Die Fehler der Anklageschrift lassen sich in vier Gruppen ordnen, und nur eine davon ist gefährlich. Der Umgrenzungsmangel — die Tat lässt sich nicht von anderen gleichartigen Handlungen desselben Täters unterscheiden — macht die Anklage unwirksam; damit fehlt eine Verfahrensvoraussetzung. Reagiert wird gestuft: vor der Eröffnung durch Ablehnung nach § 204 StPO oder Gelegenheit zur Nachbesserung, nach der Eröffnung außerhalb der Hauptverhandlung durch Einstellung nach § 206a StPO, in der Hauptverhandlung durch Einstellung im Urteil nach § 260 III StPO. Die Unwirksamkeit ist teilbar: Sind fünf Taten angeklagt und ist nur eine unzureichend bezeichnet, bleibt die Anklage im Übrigen wirksam. Ein Strafklageverbrauch tritt nicht ein — es kann neu angeklagt werden.
Der Informationsmangel ist demgegenüber harmlos. Ein lückenhaftes oder ganz fehlendes wesentliches Ergebnis verstößt gegen § 200 II 1 StPO, ist aber kein Verfahrenshindernis; das Gericht gleicht es durch Hinweise nach § 265 StPO aus. Dasselbe gilt für unvollständige Personalien, fehlende Beweismittelangaben und eine unglückliche Darstellung.
Der Bewertungsfehler — die Tat wird rechtlich falsch eingeordnet — wird im Zwischenverfahren nach § 207 II Nr. 3 StPO korrigiert, indem das Gericht die Anklage mit abweichender Würdigung zulässt; in der Hauptverhandlung genügt der Hinweis nach § 265 I StPO. Verlesen wird dann nach § 243 III 3 StPO der Anklagesatz mit der dem Eröffnungsbeschluss zugrunde liegenden Würdigung.

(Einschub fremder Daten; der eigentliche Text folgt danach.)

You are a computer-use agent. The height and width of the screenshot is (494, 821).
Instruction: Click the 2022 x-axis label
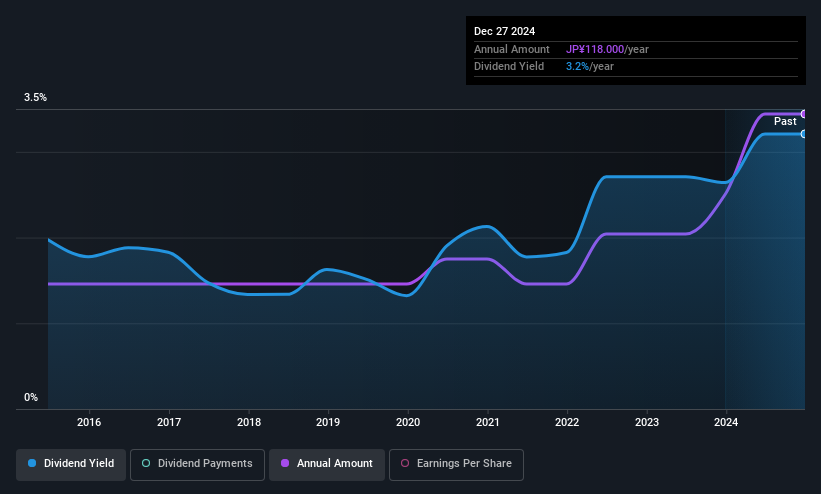(567, 422)
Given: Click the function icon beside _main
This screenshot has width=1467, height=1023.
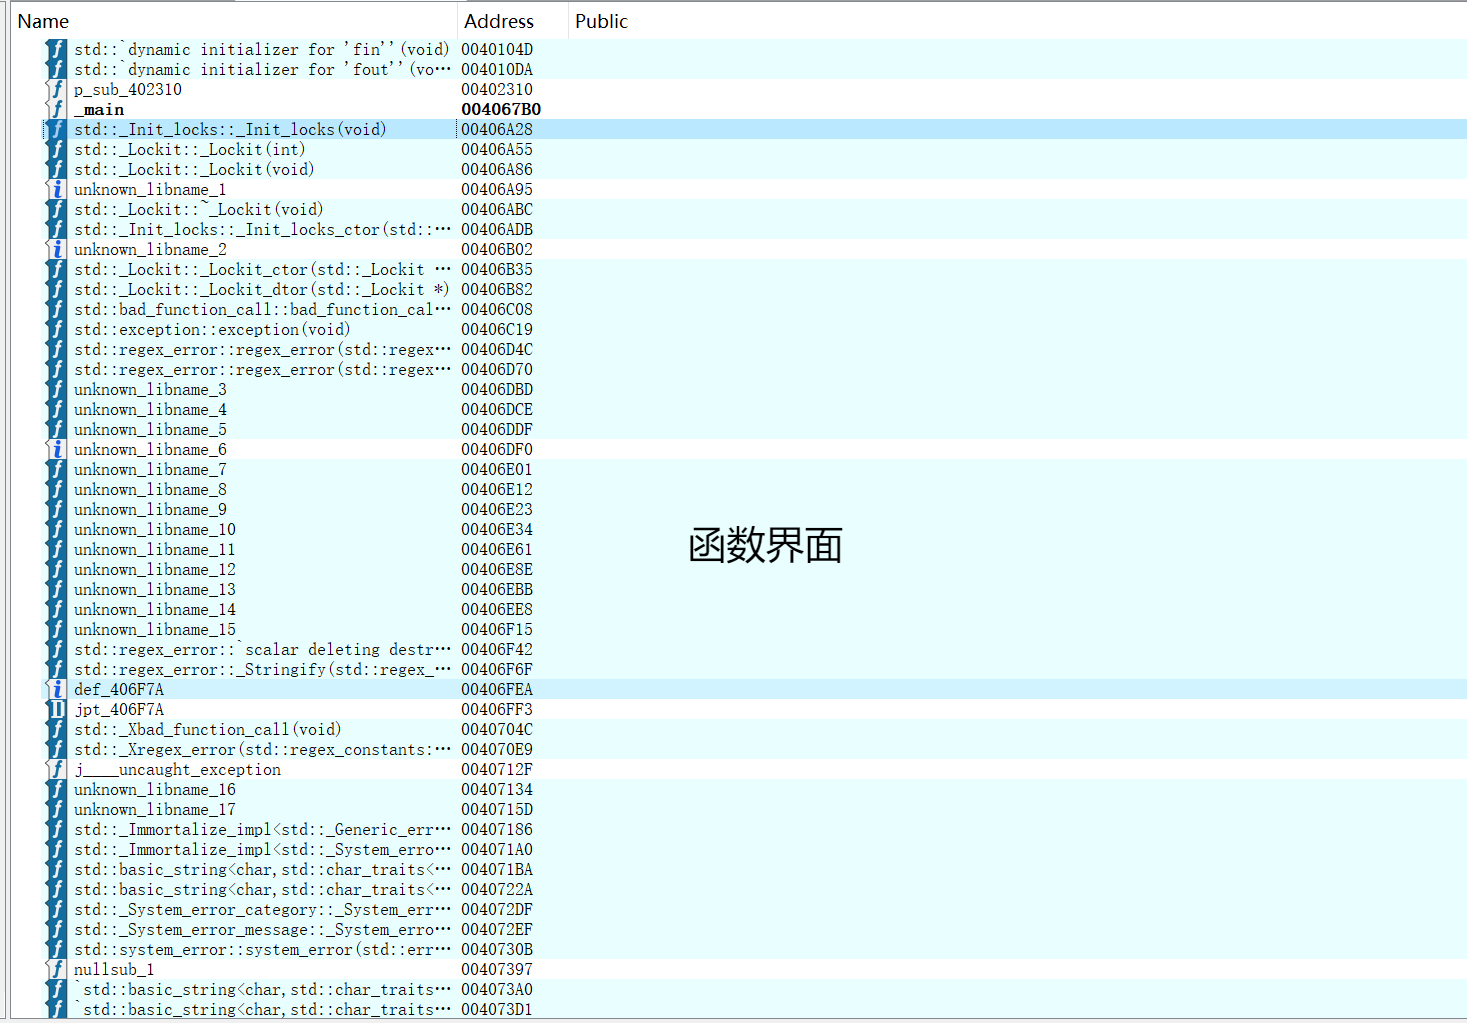Looking at the screenshot, I should point(56,109).
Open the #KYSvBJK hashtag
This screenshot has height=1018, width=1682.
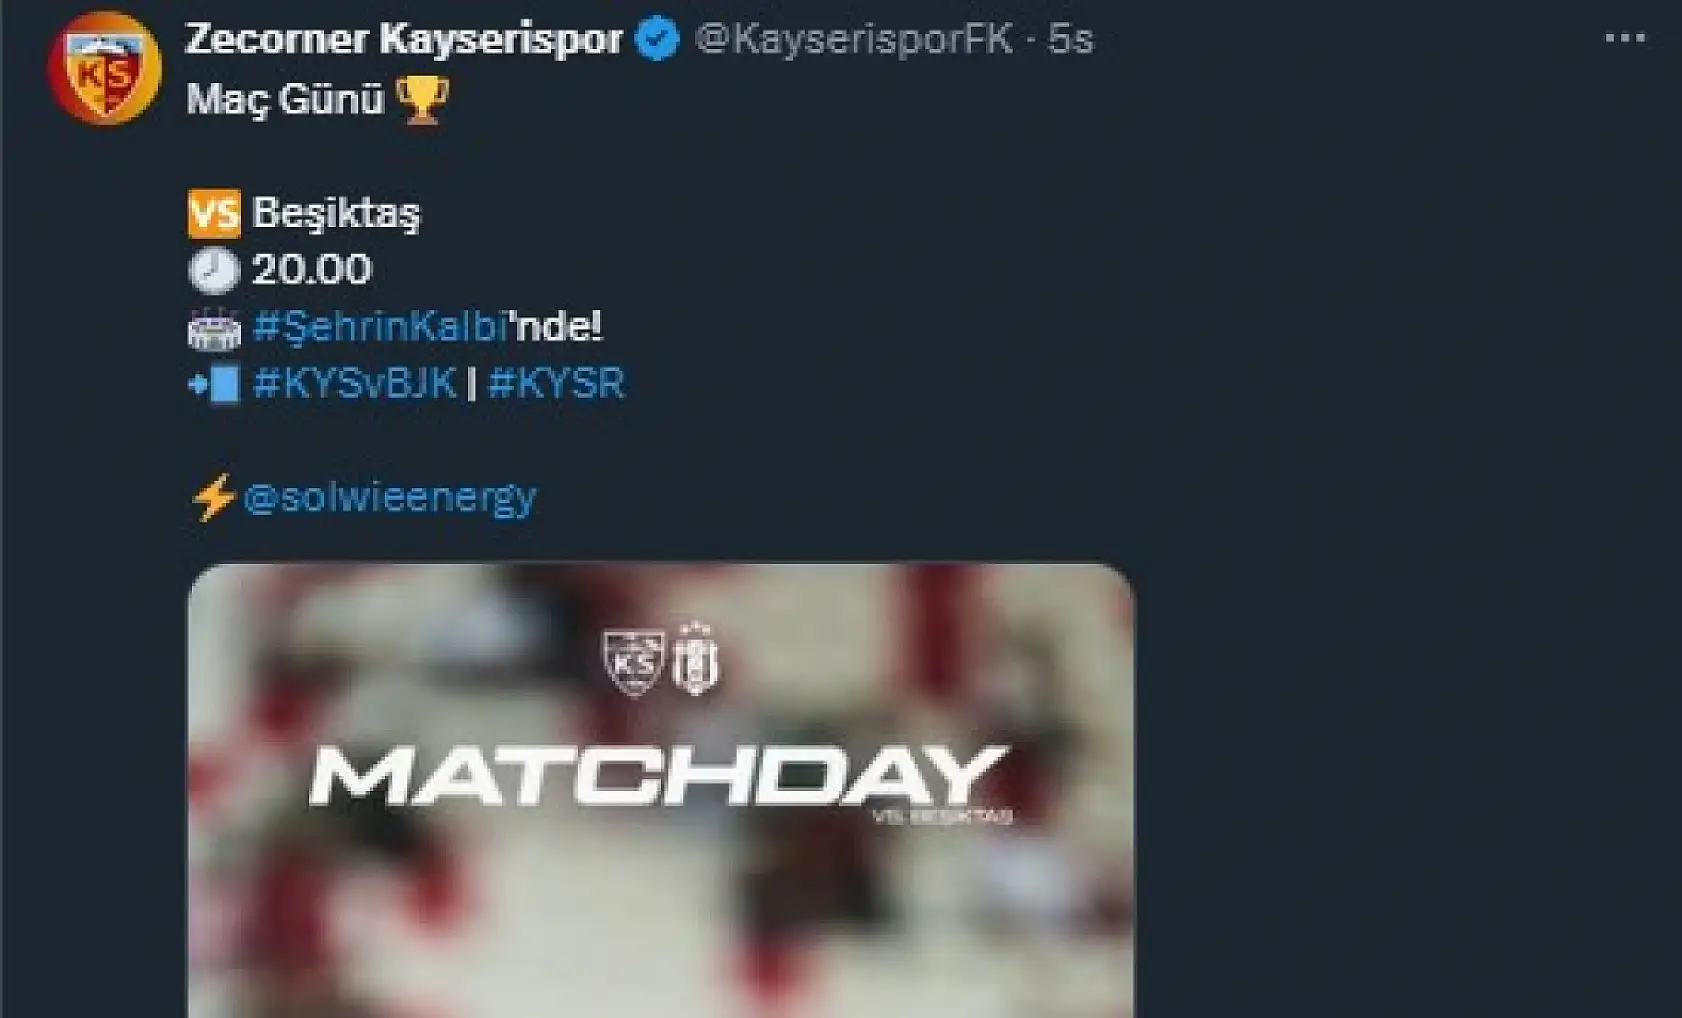click(x=355, y=383)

Der Zuständigkeitsfehler schließlich hat eine eigene Normkette. Vor der Eröffnung eröffnet das Gericht nach § 209 I StPO selbst, wenn es zuständig ist, oder legt die Akten nach § 209 II StPO dem Gericht höherer Ordnung vor; für Sonderspruchkörper gilt § 209a StPO. Nach der Eröffnung führt der Weg über § 225a StPO, nach Beginn der Hauptverhandlung über § 270 I 1 StPO. Nach unten sperrt § 269 StPO: Das Gericht darf sich nicht für unzuständig erklären, weil die Sache vor ein Gericht niederer Ordnung gehört.